Beacon Roofing Supply, a Zacks Rank #1 (Strong Buy) is one of the largest distributors of residential and non-residential roofing materials in the United States and Canada. It also distributes other complementary exterior building products. It operate in several states and three Canadian provinces and is a leading distributor of roofing materials in key metropolitan markets in the Northeast, Mid-Atlantic, Southeast and Southwest regions of the United States and in Eastern Canada.
Recent Earnings Results
The company recently reported Q4 17 results where it posted record sales for the second consecutive year.
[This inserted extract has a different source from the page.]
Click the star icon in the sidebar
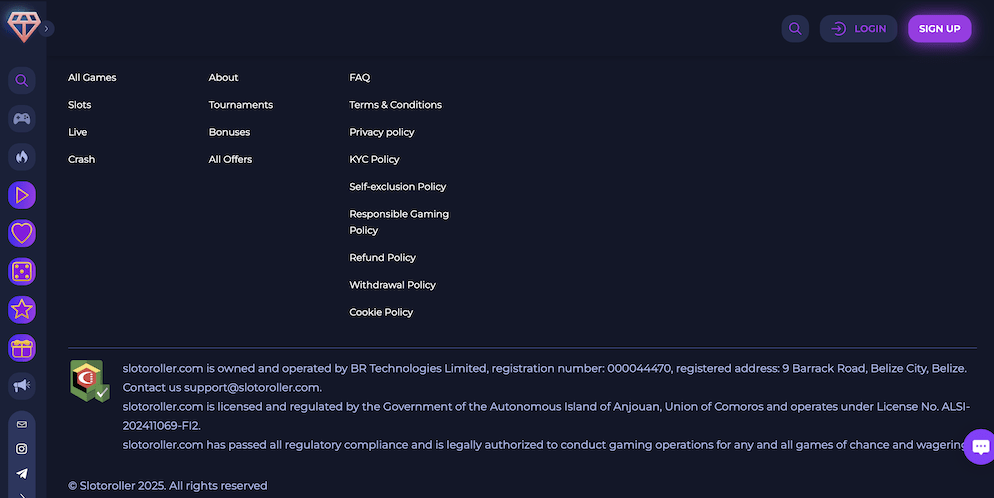Screen dimensions: 994x498 coord(22,309)
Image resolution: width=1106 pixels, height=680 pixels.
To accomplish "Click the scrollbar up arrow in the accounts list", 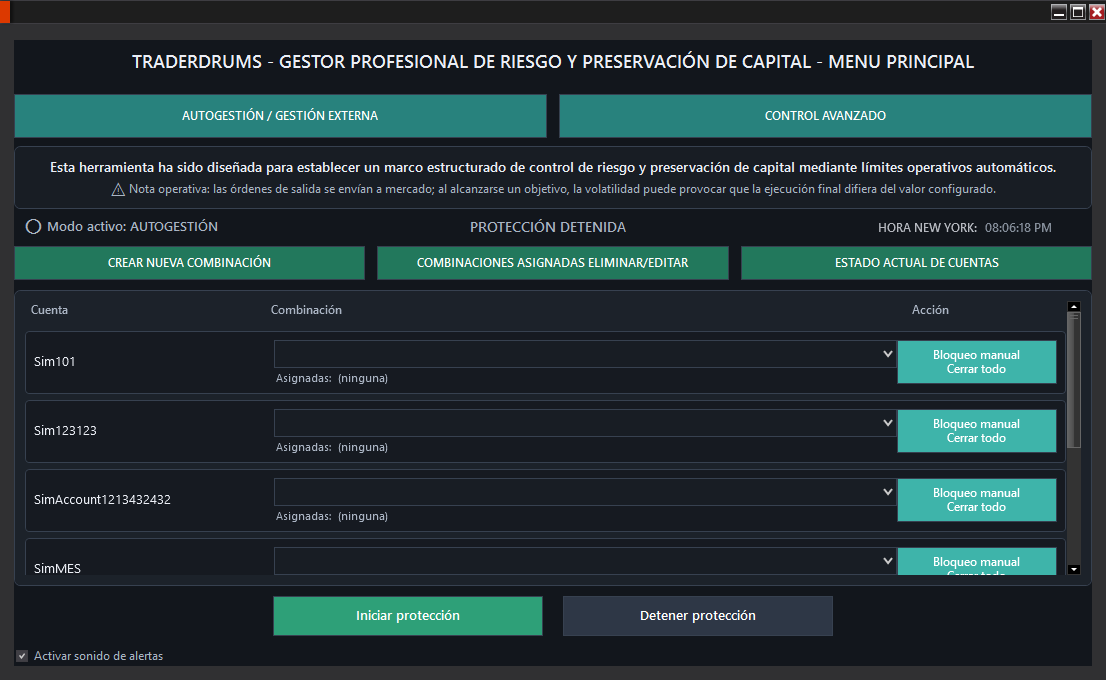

Total sales rose by +9.8% YoY, with all three product lines growing in the quarter. On a year over year basis, residential roofing product sales were up +9.3%, non-residential roofing product sales rose by +5.3%, and complementary product sales improved by +20.7%. The recent need for roofing repair in the southern states (due to the hurricanes), and increase in both housing starts, and building permits acted as strong tailwinds for the company. To add to the impressive results, management also reported that existing markets same day sales were up by +8.2% in the quarter. Further management announced a 5% to 8% price increase across all product categories due to the swelling demand.
Management’s Take
Paul Isabella, President and CEO, commented on the quarterly results, and 2018 outlook by stating, “Fiscal 2017 produced a second consecutive year of record sales, Adjusted EBITDA and Adjusted EPS. In addition, we saw robust operating cash flow generation of approximately $315 million, which is almost a threefold improvement over the prior year. We are pleased with our fourth quarter performance, and even more excited about the future, as monthly sales trends accelerated throughout the quarter and early 2018 visibility is supported by solid re-roofing trends and two meaningful storm events. Our residential roofing product line posted its 14th consecutive quarter of sales growth and remained our strongest performing sector. Overall sales growth was very balanced among our three categories as commercial roofing produced positive growth with a mid-single digit increase.”
Jack in the Box, a Zacks Rank #5 (Strong Sell) is a restaurant company that operates and franchises Jack in the Box restaurants, one of the nation's largest hamburger chains, and Qdoba Mexican Eats, a leader in fast-casual dining. As the first major hamburger chain to develop and expand the concept of drive-thru dining, Jack in the Box has always emphasized on-the-go convenience, with approximately half-billion guests served annually buying food at the drive-thru or for take-out.
Recent Earnings Data
On November 30th, the company reported Q4 17 results that missed both the Zacks consensus earnings and revenue estimates for the second consecutive quarter. Further, this was their third miss of both top and bottom line expectations three out of the last four quarters. The company saw year over year declines in the following; earnings from continuing operations -7.1%, sales -14.8%, Jack in the Box same store sales -2.0%, and Qdoba same store sales -4.0%.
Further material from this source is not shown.